One such stock that you may want to consider dropping is Qihoo 360 Technology Co. Ltd. (QIHU), which has witnessed a significant price decline in the past four weeks, and it has seen negative earnings estimate revisions for the current quarter and the current year. A Zacks Rank #4 (Sell) further confirms weakness in QIHU.
A key reason for this move has been the negative trend in earnings estimate revisions. For the full year, we have seen 1 estimate moving down in the past 30 days, compared with no upward revisions. This trend has caused the consensus estimate to trend lower, going from $2.02 a share a month ago to its current level of $1.90.
Also, for the current quarter, Qihoo has seen 1 downward estimate revision versus no revisions in the opposite direction, dragging the consensus estimate down to 54 cents a share from 67 cents over the past 30 days.

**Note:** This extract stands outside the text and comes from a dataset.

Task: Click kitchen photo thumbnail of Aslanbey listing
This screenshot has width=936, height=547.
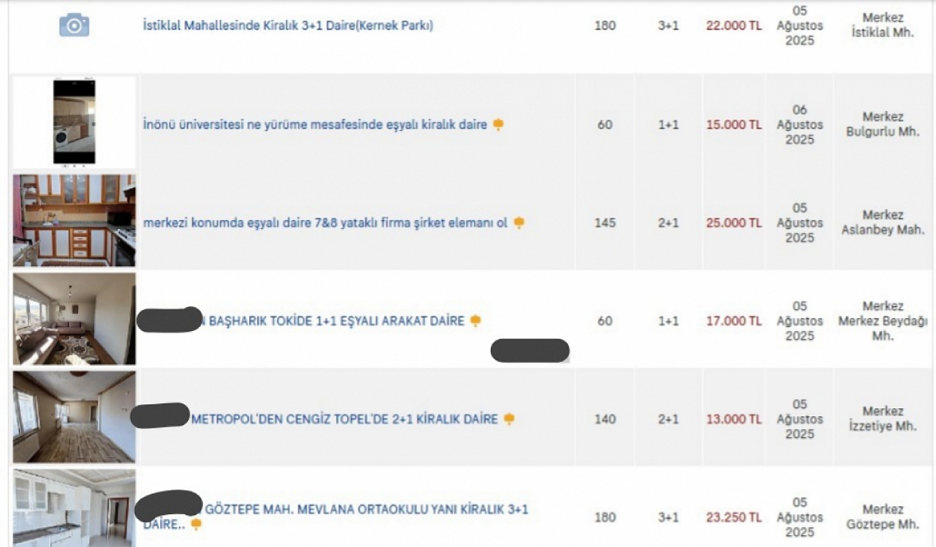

The stock also has seen some pretty dismal trading lately, as the share price has dropped 22.6% in the past month.
So it may not be a good decision to keep this stock in your portfolio anymore, at least if you don’t have a long time horizon to wait.
If you are still interested in the Internet Software/Services sector, you may instead consider a better-ranked stock – Globant S.A. (GLOB). The stock currently holds a Zacks Rank #1 (Strong Buy) and may be better selection at this time.